GOAL OF THE EXERCISE –
Rewrite the records below, changing every "Instruction" to "Step" and leaving everything else the same.
_ _ _ _ _ _ _
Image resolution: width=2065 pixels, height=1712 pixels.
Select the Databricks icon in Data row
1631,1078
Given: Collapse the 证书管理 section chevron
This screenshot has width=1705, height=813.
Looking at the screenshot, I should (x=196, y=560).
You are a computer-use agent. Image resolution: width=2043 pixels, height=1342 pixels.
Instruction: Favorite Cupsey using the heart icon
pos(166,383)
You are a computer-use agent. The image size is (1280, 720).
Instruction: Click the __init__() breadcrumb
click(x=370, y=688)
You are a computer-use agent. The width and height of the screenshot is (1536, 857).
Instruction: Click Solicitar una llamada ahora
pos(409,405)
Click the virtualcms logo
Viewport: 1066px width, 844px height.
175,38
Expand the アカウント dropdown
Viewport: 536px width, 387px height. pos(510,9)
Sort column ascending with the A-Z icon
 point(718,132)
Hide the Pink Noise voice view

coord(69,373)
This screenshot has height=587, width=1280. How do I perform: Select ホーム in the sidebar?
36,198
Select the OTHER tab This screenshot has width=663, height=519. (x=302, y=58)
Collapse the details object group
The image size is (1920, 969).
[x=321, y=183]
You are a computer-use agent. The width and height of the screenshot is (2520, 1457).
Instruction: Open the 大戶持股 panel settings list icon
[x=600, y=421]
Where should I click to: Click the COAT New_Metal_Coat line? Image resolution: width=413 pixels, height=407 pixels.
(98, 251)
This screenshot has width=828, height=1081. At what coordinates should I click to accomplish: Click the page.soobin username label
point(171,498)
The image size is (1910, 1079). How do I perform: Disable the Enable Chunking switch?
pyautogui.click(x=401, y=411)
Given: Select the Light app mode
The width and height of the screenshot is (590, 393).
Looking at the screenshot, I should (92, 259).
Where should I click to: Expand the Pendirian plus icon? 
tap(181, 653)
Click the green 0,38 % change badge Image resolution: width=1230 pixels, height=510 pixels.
_ _ _ _ _ _ _
PROBLEM SOLUTION –
Image resolution: width=2065 pixels, height=1712 pixels.
Select the Databricks icon in Data row
1631,1078
Given: Collapse the 证书管理 section chevron
This screenshot has width=1705, height=813.
Looking at the screenshot, I should (x=196, y=560).
You are a computer-use agent. Image resolution: width=2043 pixels, height=1342 pixels.
Step: Favorite Cupsey using the heart icon
pos(166,383)
You are a computer-use agent. The image size is (1280, 720).
Step: Click the __init__() breadcrumb
click(x=370, y=688)
You are a computer-use agent. The width and height of the screenshot is (1536, 857).
Step: Click Solicitar una llamada ahora
pos(409,405)
Click the virtualcms logo
Viewport: 1066px width, 844px height.
175,38
Expand the アカウント dropdown
Viewport: 536px width, 387px height. pos(510,9)
Sort column ascending with the A-Z icon
 point(718,132)
Hide the Pink Noise voice view

coord(69,373)
This screenshot has height=587, width=1280. How do I perform: Select ホーム in the sidebar?
36,198
Select the OTHER tab This screenshot has width=663, height=519. (x=302, y=58)
Collapse the details object group
The image size is (1920, 969).
[x=321, y=183]
You are a computer-use agent. The width and height of the screenshot is (2520, 1457).
Step: Open the 大戶持股 panel settings list icon
[x=600, y=421]
Where should I click to: Click the COAT New_Metal_Coat line? Image resolution: width=413 pixels, height=407 pixels.
(98, 251)
This screenshot has width=828, height=1081. At what coordinates should I click to accomplish: Click the page.soobin username label
point(171,498)
The image size is (1910, 1079). How do I perform: Disable the Enable Chunking switch?
pyautogui.click(x=401, y=411)
Given: Select the Light app mode
The width and height of the screenshot is (590, 393).
Looking at the screenshot, I should (92, 259).
Where should I click to: Expand the Pendirian plus icon? 
tap(181, 653)
Click the green 0,38 % change badge Image resolution: width=1230 pixels, height=510 pixels.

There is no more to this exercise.